____ Data entries
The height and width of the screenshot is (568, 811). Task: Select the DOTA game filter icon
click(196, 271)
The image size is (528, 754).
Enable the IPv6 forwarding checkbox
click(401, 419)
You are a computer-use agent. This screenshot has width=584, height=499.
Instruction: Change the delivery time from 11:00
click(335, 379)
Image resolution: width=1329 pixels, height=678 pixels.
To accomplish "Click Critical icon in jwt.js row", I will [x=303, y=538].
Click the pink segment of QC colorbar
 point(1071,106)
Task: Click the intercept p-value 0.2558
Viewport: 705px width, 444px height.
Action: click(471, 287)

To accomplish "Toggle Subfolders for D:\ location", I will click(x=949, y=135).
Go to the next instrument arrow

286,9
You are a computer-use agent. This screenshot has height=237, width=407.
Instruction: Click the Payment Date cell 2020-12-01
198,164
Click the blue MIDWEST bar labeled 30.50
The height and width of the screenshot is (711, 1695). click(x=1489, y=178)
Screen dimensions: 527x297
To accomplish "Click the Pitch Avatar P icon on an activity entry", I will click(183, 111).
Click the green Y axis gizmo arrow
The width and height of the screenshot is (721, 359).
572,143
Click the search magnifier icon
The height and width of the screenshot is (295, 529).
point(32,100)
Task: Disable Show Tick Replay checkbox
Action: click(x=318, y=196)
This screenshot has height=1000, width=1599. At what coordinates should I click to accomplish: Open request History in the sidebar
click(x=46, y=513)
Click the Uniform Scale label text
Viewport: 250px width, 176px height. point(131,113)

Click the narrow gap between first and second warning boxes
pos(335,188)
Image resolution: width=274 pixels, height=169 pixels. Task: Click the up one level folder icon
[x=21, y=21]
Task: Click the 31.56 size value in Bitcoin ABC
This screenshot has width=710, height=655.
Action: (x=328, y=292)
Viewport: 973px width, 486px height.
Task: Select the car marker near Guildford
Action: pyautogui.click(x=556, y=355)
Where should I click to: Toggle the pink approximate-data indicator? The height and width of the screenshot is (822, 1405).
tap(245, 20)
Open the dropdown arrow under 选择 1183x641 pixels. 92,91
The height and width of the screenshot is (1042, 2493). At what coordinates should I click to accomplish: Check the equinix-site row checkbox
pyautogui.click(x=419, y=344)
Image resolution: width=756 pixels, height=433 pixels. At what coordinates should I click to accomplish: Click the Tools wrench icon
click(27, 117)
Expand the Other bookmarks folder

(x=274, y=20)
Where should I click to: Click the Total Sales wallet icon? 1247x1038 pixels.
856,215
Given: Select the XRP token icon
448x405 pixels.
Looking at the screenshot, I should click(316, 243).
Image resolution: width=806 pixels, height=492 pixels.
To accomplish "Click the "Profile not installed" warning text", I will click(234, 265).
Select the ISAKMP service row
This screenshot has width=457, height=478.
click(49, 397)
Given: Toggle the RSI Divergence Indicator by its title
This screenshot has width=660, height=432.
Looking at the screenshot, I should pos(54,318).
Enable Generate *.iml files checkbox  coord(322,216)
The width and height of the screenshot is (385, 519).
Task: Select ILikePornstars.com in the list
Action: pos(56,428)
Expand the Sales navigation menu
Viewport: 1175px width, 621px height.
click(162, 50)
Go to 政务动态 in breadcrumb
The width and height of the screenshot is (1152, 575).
________
(Problem details) Return every one of the records above verbatim, line by line, with no changes.

(Task result)
The height and width of the screenshot is (568, 811). Task: Select the DOTA game filter icon
click(196, 271)
The image size is (528, 754).
Enable the IPv6 forwarding checkbox
click(401, 419)
You are a computer-use agent. This screenshot has width=584, height=499.
Instruction: Change the delivery time from 11:00
click(335, 379)
Image resolution: width=1329 pixels, height=678 pixels.
To accomplish "Click Critical icon in jwt.js row", I will [x=303, y=538].
Click the pink segment of QC colorbar
 point(1071,106)
Task: Click the intercept p-value 0.2558
Viewport: 705px width, 444px height.
Action: click(471, 287)

To accomplish "Toggle Subfolders for D:\ location", I will click(x=949, y=135).
Go to the next instrument arrow

286,9
You are a computer-use agent. This screenshot has height=237, width=407.
Instruction: Click the Payment Date cell 2020-12-01
198,164
Click the blue MIDWEST bar labeled 30.50
The height and width of the screenshot is (711, 1695). click(x=1489, y=178)
Screen dimensions: 527x297
To accomplish "Click the Pitch Avatar P icon on an activity entry", I will click(183, 111).
Click the green Y axis gizmo arrow
The width and height of the screenshot is (721, 359).
572,143
Click the search magnifier icon
The height and width of the screenshot is (295, 529).
point(32,100)
Task: Disable Show Tick Replay checkbox
Action: click(x=318, y=196)
This screenshot has height=1000, width=1599. At what coordinates should I click to accomplish: Open request History in the sidebar
click(x=46, y=513)
Click the Uniform Scale label text
Viewport: 250px width, 176px height. point(131,113)

Click the narrow gap between first and second warning boxes
pos(335,188)
Image resolution: width=274 pixels, height=169 pixels. Task: Click the up one level folder icon
[x=21, y=21]
Task: Click the 31.56 size value in Bitcoin ABC
This screenshot has width=710, height=655.
Action: (x=328, y=292)
Viewport: 973px width, 486px height.
Task: Select the car marker near Guildford
Action: pyautogui.click(x=556, y=355)
Where should I click to: Toggle the pink approximate-data indicator? The height and width of the screenshot is (822, 1405).
tap(245, 20)
Open the dropdown arrow under 选择 1183x641 pixels. 92,91
The height and width of the screenshot is (1042, 2493). At what coordinates should I click to accomplish: Check the equinix-site row checkbox
pyautogui.click(x=419, y=344)
Image resolution: width=756 pixels, height=433 pixels. At what coordinates should I click to accomplish: Click the Tools wrench icon
click(27, 117)
Expand the Other bookmarks folder

(x=274, y=20)
Where should I click to: Click the Total Sales wallet icon? 1247x1038 pixels.
856,215
Given: Select the XRP token icon
448x405 pixels.
Looking at the screenshot, I should click(316, 243).
Image resolution: width=806 pixels, height=492 pixels.
To accomplish "Click the "Profile not installed" warning text", I will click(234, 265).
Select the ISAKMP service row
This screenshot has width=457, height=478.
click(49, 397)
Given: Toggle the RSI Divergence Indicator by its title
This screenshot has width=660, height=432.
Looking at the screenshot, I should pos(54,318).
Enable Generate *.iml files checkbox  coord(322,216)
The width and height of the screenshot is (385, 519).
Task: Select ILikePornstars.com in the list
Action: pos(56,428)
Expand the Sales navigation menu
Viewport: 1175px width, 621px height.
click(162, 50)
Go to 政务动态 in breadcrumb
The width and height of the screenshot is (1152, 575).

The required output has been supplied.